But it is our duty, as far as possible, to read all kinds of books on all kinds of subjects. Did you do so last year? You may not have much time. You may be engaged in business all day long, and this leaves little energy for reading. But have you made the most of your opportunities, such as they are? Have you really tried to know as much as you can about the wonderful world you live in, and to make yourself acquainted with the thoughts of the great and wise and good of all ages? Are you conscious of your ignorance—comparative ignorance at any rate—in every department of human knowledge? Do you seriously wish to become less ignorant? Do you really try to discover magazines, books, persons, that will teach you something? Do you know more to-day than this time last year? Have all your mental faculties during the past year been strengthened by use? If not, why not? Was it all the fault of circumstances?
Then, thirdly, there is the culture of the heart —that faculty by which we sympathise with our fellow-men and wish to do them good. We are not doing the best for ourselves unless we are doing the best we can for humanity. Self-development includes living in and for the lives of others. Have you tried to cultivate your faculty of sympathy? What have you done for others during the past year? You may have given them some money, you could hardly avoid it, it would have looked so bad if you had not; but was that all? Have you made your wife happy? Do your children feel that there could not be so good and kind a father? Are your servants glad that they are in your service? Are the people you meet at dinners and dances the better or the worse for meeting you? Are you doing anything, by your words, by your example, by your personal efforts, for the amelioration of the race? Are you trying to improve the world or any part of it,—your country, for example, or your county, your town or your parish? If not, why not? Is it all the fault of circumstances?
And lastly, as to the culture of the spirit. Complete self-development includes not only living for others, but living with God. Nothing will so help us in doing our duty to others as the thought that we are brethren, that we are the children of one common Father. Besides, in our union with the Infinite lies our own real greatness. By ourselves we are weak, foolish, erring.
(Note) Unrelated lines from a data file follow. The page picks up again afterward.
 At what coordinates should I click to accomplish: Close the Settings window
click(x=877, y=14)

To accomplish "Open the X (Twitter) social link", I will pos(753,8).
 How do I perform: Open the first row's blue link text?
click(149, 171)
It is only in communion with God we realise the fact that we are in a sense, that we may become in a higher sense, ourselves divine,—perfect as He is perfect.
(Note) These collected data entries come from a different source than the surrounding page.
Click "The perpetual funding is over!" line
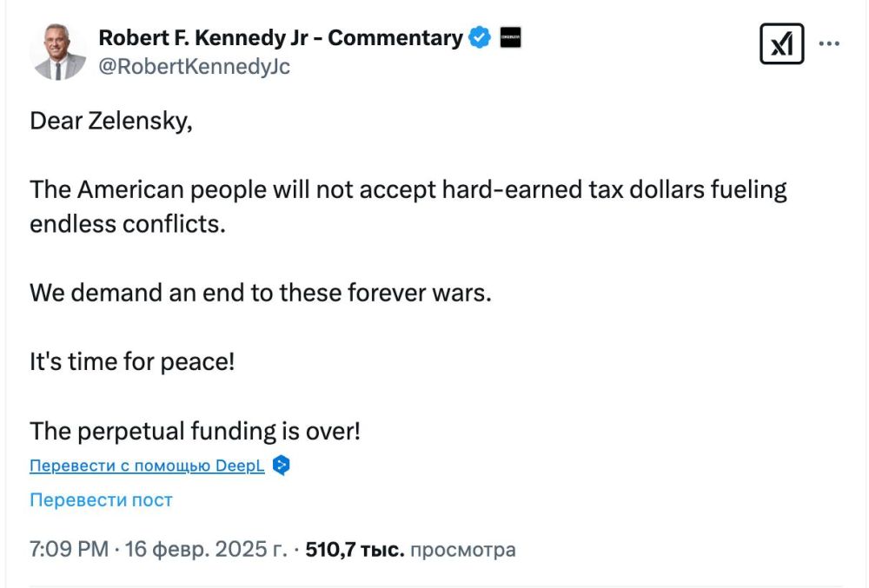196,431
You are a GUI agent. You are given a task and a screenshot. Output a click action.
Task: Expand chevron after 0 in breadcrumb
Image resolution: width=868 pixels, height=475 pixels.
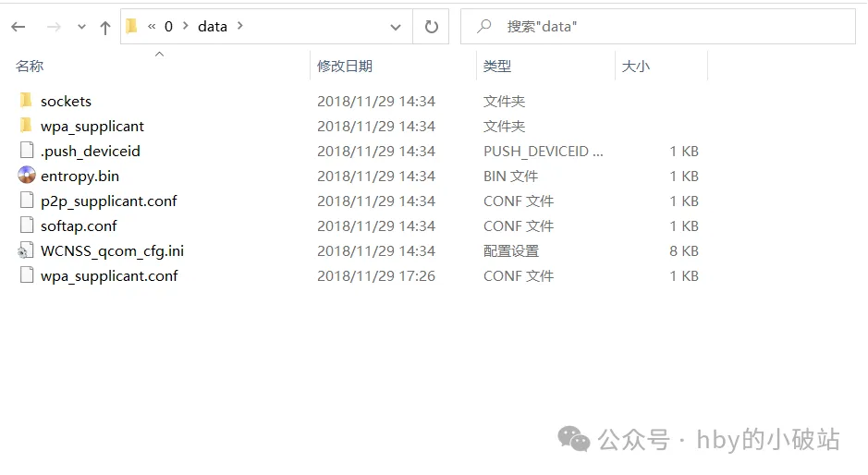pyautogui.click(x=185, y=26)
Now what have you done during the past year for your spiritual culture? Have you sometimes retired into a secret spot, not for the purpose of saying your customary prayers and offering up your customary requests, but that you might be alone with God? Have you tried to find a church where the service is rendered in such a way as to help your devotion? Or have you dropped into any church that happened to be at hand, so as to get the thing over as quickly as possible? Have you sought out a preacher who would teach and stimulate and encourage youl Or have you persisted in hearing sermons, the only effect of which was to bore and annoy you? Are you really anxious that your own finite life should be suffused by the infinite life of God? If not, why not? Is it all the fault of circumstances?
And to-day we should look forward as well as backward; we should consider our future ways. Have you any scheme or plan of life? If so, what is it? Will it bear serious examination? What do you intend to do this year? What are you going to make of yourself? Will you not to-day and now resolve to profit by the past and to be wiser in all time to come? Will you not to-day and now determine henceforth to do your very utmost to live a noble and progressive life?
In conclusion, I should like to wish you all a Happy New Year:—happy, if it may be so; but if sadness must come, may God give you speedily the interest of tears!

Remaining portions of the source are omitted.